Jakarta-ASPRA,
QANUN atau aturan hukum daerah Aceh yang disebut sebagai qanun jinayah dianggap banyak memuat subtansi yang bertentangan dengan hukum. Salah satunya adalah mengenai proses dan penjatuhan hukuman terhadap anak.
“Terdapat banyak kelemahan dan pertentangan dengan hukum positif yang berlaku di Indonesia bahkan berpotensi merendahkan hak dan martabat manusia,” demikian kata Koordinator Advokasi Hak Sipil Politik Moch. Ainul Yaqin sebagaimana dirilis di Jakarta, Senin (6/10).
Qanun jinayah sudah ditandatangan Dewan Perwakilan Rakyat (DPR) Aceh pada 27 September lalu. Pertentangan terjadi antara lain karena tidak mengaitkannya dengan beberapa dasar hukum terkait perundang-undangan yang berlaku di Indonesia, seperti Undang-Undang (UU) Nomor 5 tahun 1998 tentang Pengesahan Konvensi Anti Penyiksaan dan Penghukuman Lain Yang Kejam, UU Nomor 12 tahun 2005 tentang Pengesahan Konvensi Hak Sipil Politik, UU Nomor 11 tahun 2006 tentang Pemerintah Aceh, UU Nomor 11 tahun 2012 tentang Sistem Peradilan Pidana Anak, dan Keputusan Presiden Nomor 36 tahun 1990 Tentang Pengesahan Konvensi Tentang Hak-Hak Anak. Padahal dalam pasal 2 huruf e Qanun Jinayah tegas menyatakan bahwa Penyelenggaraan Hukum Jinayat berasaskan Perlindungan Hak Asasi Manusia (HAM) “Namun faktanya beberapa regulasi terkait HAM tersebut diatas tidak di jadikan dasar hukum dalam qanun tersebut,” lagi katanya.

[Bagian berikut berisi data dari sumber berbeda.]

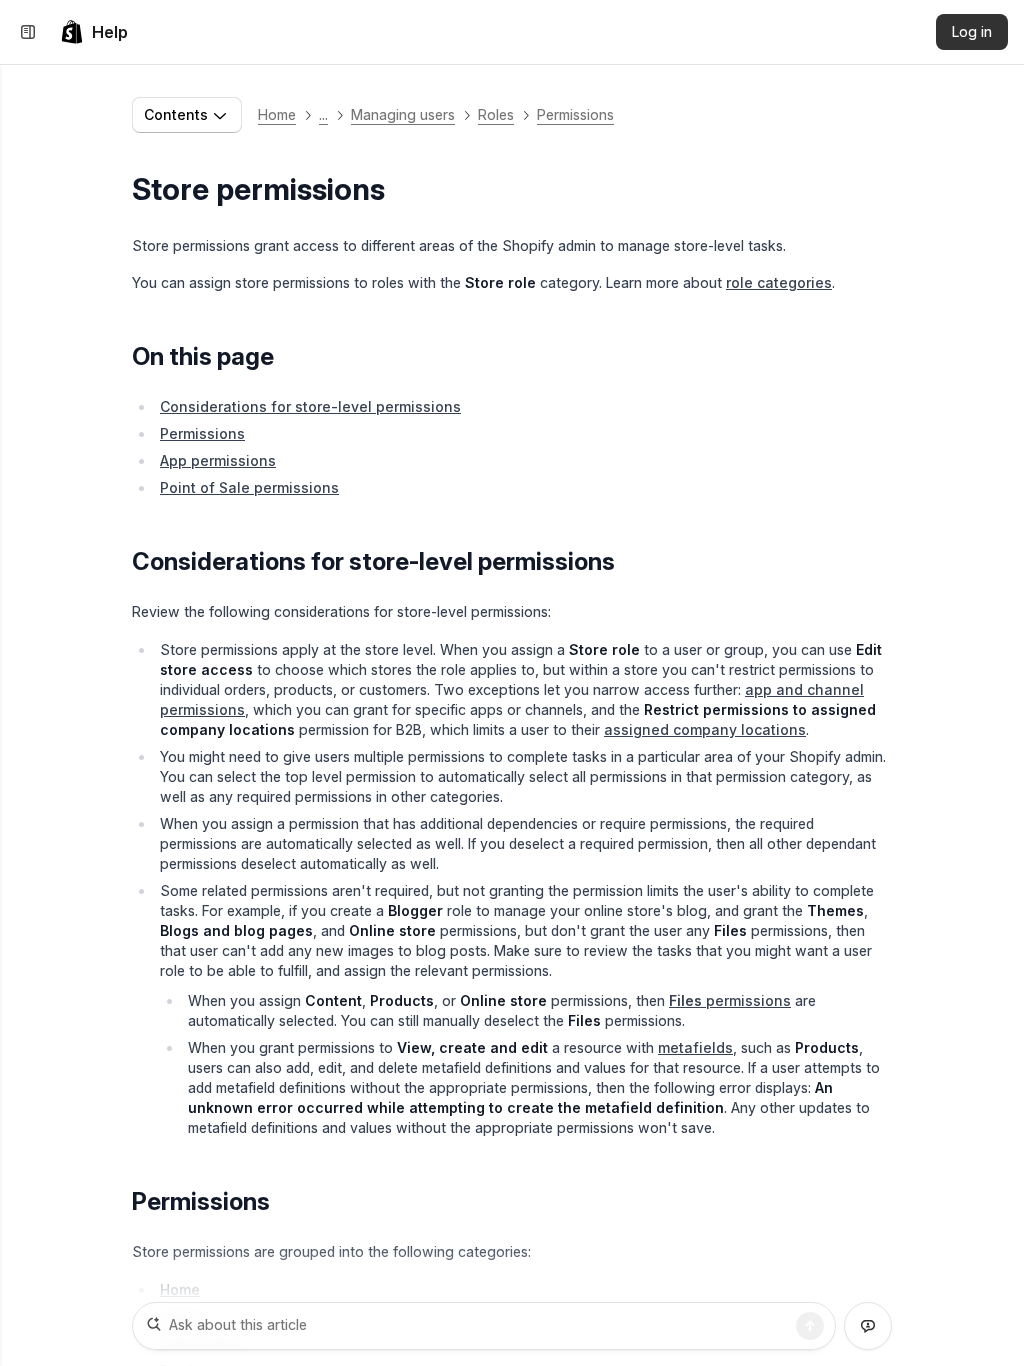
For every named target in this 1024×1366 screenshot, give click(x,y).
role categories (779, 282)
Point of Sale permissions (249, 487)
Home (277, 114)
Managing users (403, 114)
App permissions (218, 460)
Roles (496, 114)
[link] (94, 32)
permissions (730, 1000)
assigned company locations (705, 729)
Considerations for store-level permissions (310, 406)
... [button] (323, 114)
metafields (695, 1047)
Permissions (575, 114)
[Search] (810, 1326)
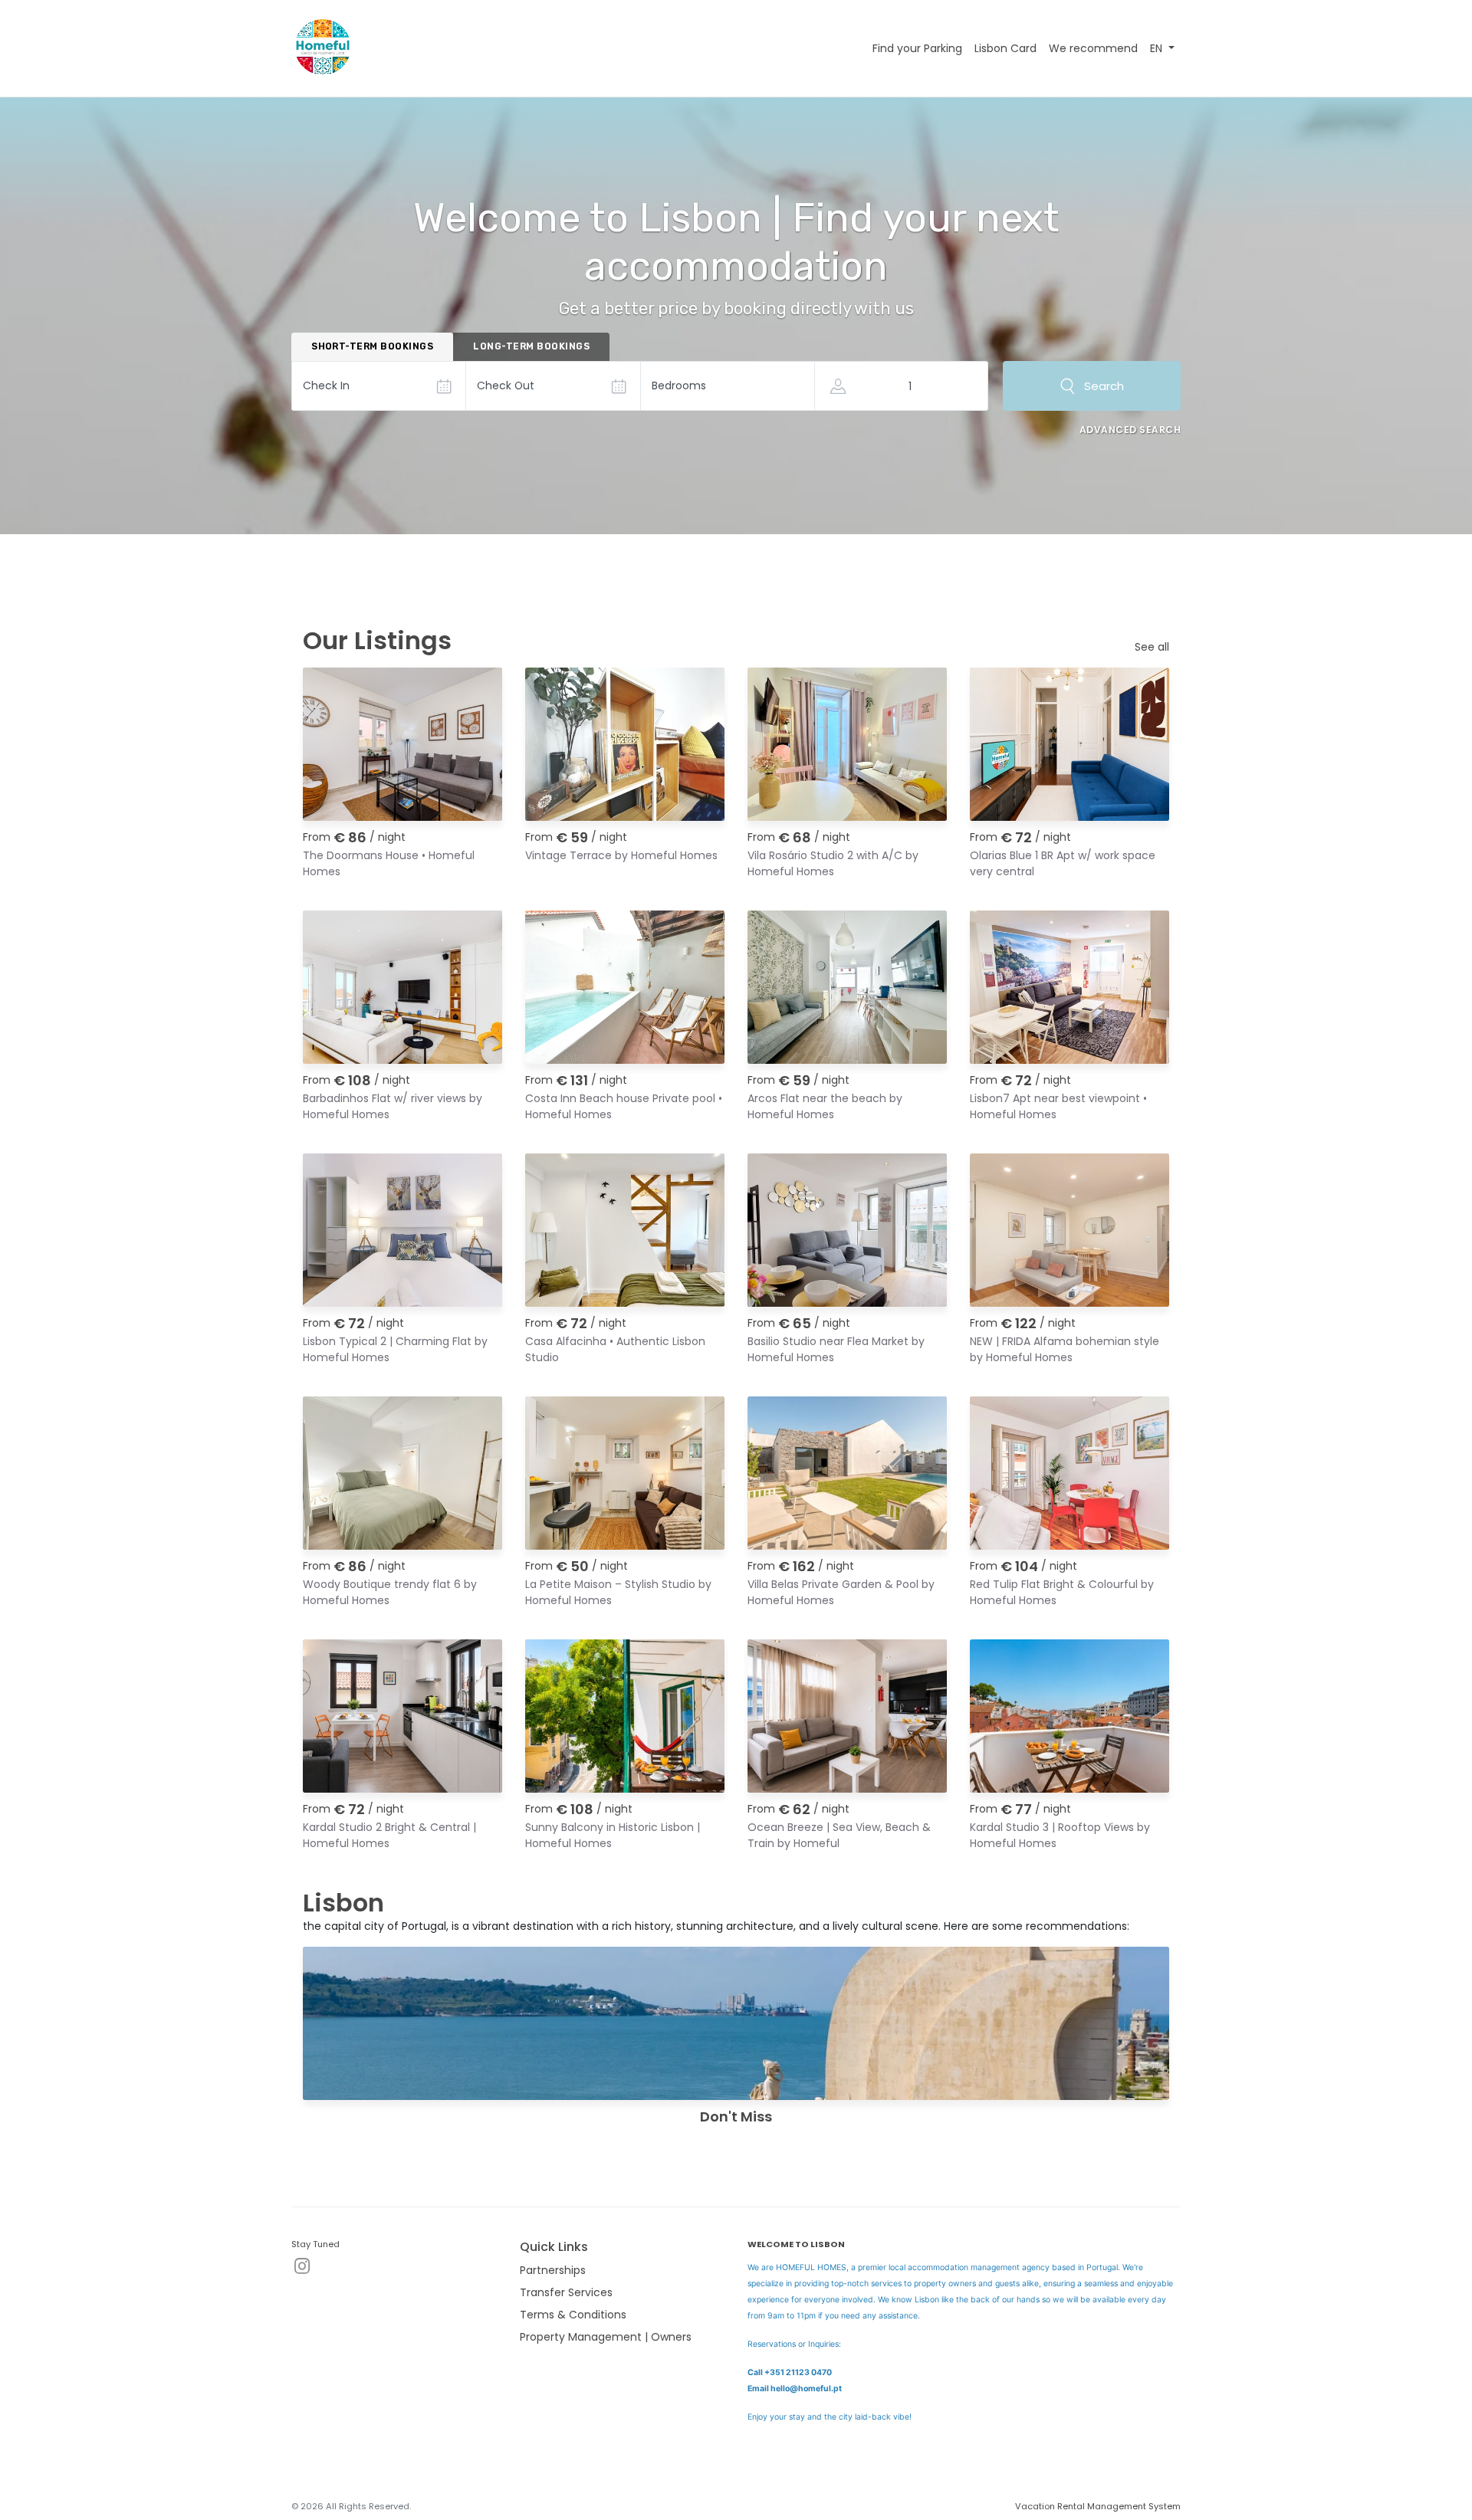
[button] (1162, 48)
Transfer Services (566, 2292)
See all (1152, 647)
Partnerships (553, 2270)
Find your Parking (917, 48)
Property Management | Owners (606, 2336)
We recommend (1093, 48)
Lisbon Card (1005, 48)
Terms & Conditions (573, 2314)
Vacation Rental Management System (1098, 2506)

Sejumlah poin yang dicatat YLBHI dan dianggap bertentangan dengan HAM yaitu, pasal hukuman cambuk atau uqubat hudud di pasal 4 ayat (2) yang bertentangan dengan Konvensi Menentang Penyiksaan dan Perlakuan Atau Penghukuman Lain Yang Kejam, Tidak Manusiawi, atau Merendahkan Martabat Manusia. Ini juga dinilai tak sejalan dengan pasal 33 ayat (1) UU Nomor 39 tahun 1999 tentang Hak Asasi Manusia. “Pertentangannya, karena seseorang yang terkena hukuman cambuk selain mengalami rasa sakit, juga mengalami penghinaan yang luar biasa karena di pertontonkan di khalayak ramai,” lanjutnya.
Kemudian mengenai penerapan hukuman cambuk terhadap anak dalam pasal 64 dan pasal 65 Qanun Jinayah. Dalam hal ini terjadi pertentangan dengan UU Nomor 11 tahun 2012 tentang Sistem Peradilan Pidana Anak (SPPA) Pengenaan cambuk terhadap anak juga tidak sejalan dengan Konvensi Hak Anak pasal 19 ayat 1 karena negara mempunyai kewajiban untuk melindungi anak dari semua bentuk kekerasan fisik atau mental serta perlakuan kasar. Selain itu pertentangan juga ada dalam pasal 66 Qanun Jinayah mengenai penahanan. Hal ini menimbulkan tanda tanya karena penegakan Syariat Islam di Aceh berada di ranah Wilayatul Hisbah (WH) yang tidak mempunyai kewenangan melakukan penahanan. Hal tersebut diatur dalam Keputusan Gubernur Aceh No. 01 tahun 2004 tentang kewenangan pembentukan Organisasi WH yang sama sekali tidak mempunyai kewenangan untuk melakukan penahanan namun hanya bersifat pengawasan, pembinaan, advokasi spiritual dan pelarangan.